(Exercise directions)
The copy you produce must hold every record exactly, and none of the images.

Pixel coordinate grounding data:
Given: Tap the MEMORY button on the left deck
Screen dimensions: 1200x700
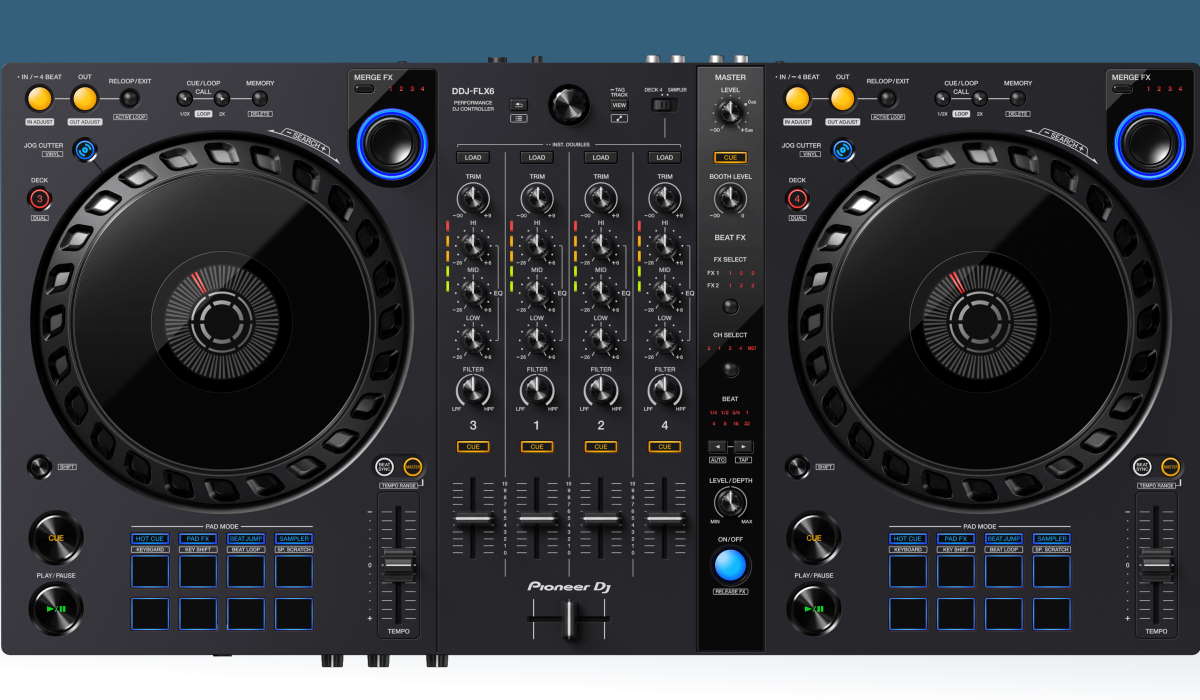Looking at the screenshot, I should pos(258,97).
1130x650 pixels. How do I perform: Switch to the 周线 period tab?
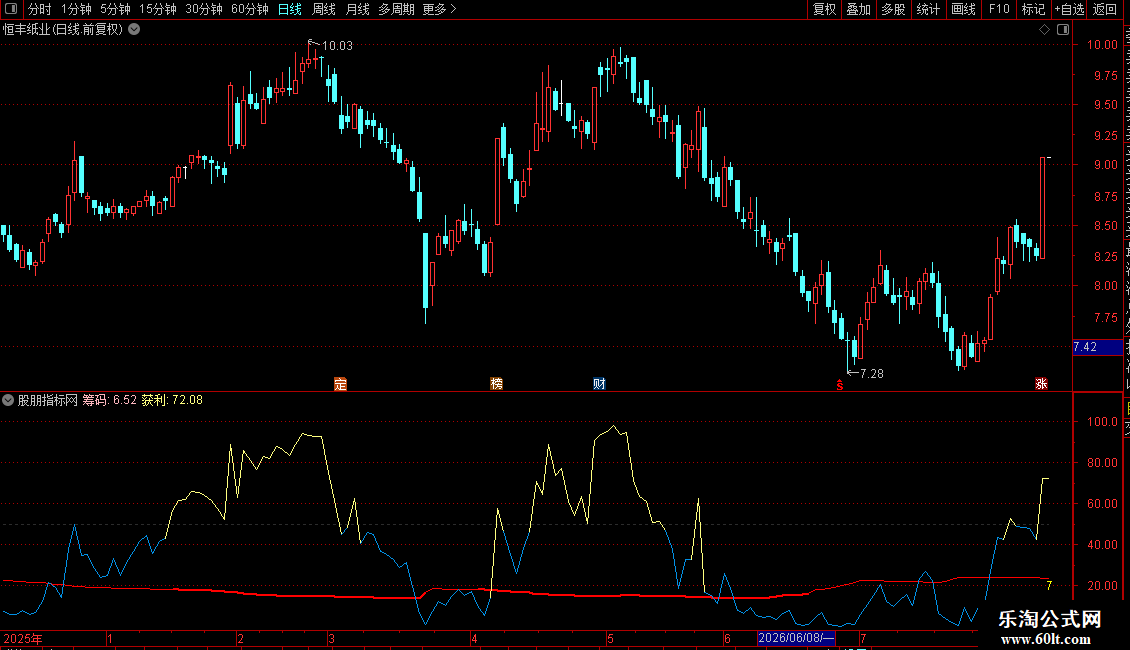(324, 9)
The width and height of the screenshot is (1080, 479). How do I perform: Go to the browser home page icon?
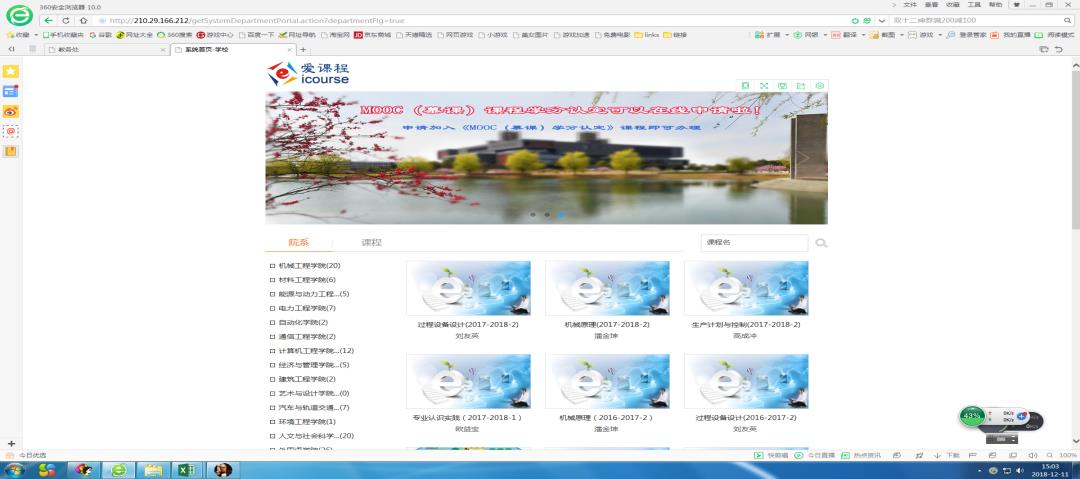tap(83, 20)
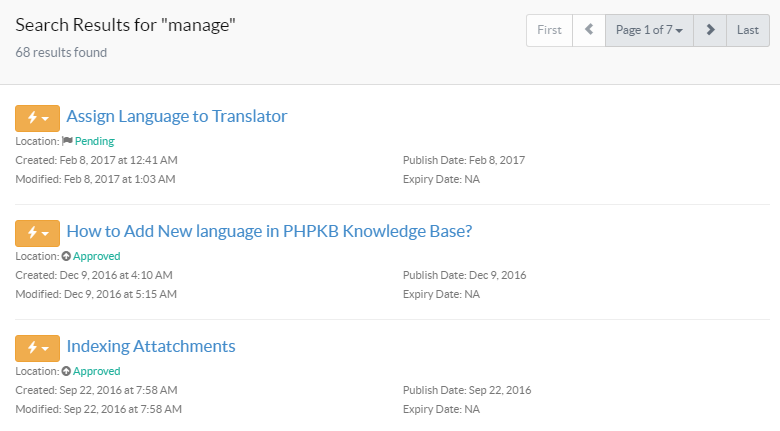The width and height of the screenshot is (780, 431).
Task: Click the flag icon next to Pending
Action: pyautogui.click(x=68, y=141)
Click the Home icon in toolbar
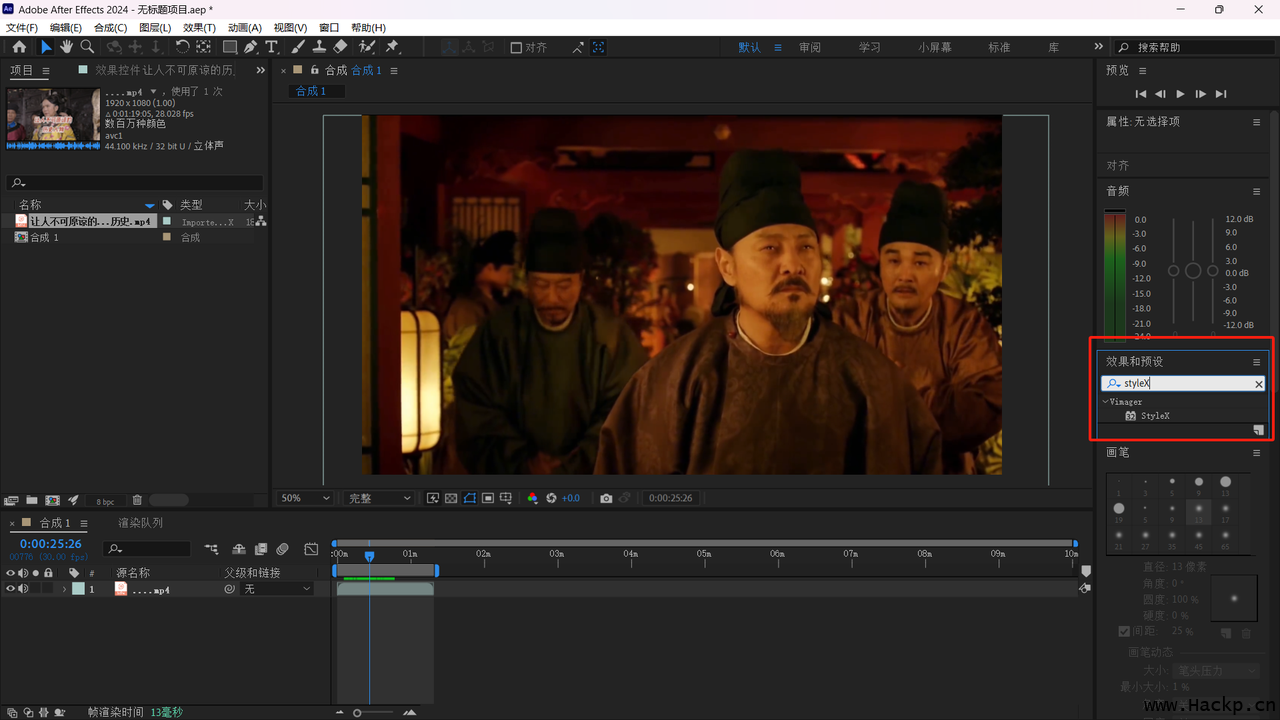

(Response)
Given: Tap the MEMORY button on the left deck
Screen dimensions: 1200x700
Looking at the screenshot, I should pos(258,97).
1130x650 pixels. How do I perform: Switch to the 周线 period tab?
(324, 9)
The width and height of the screenshot is (1080, 479). How do I perform: Go to the browser home page icon?
tap(83, 20)
The width and height of the screenshot is (780, 431).
Task: Click the flag icon next to Pending
Action: pyautogui.click(x=68, y=141)
Click the Home icon in toolbar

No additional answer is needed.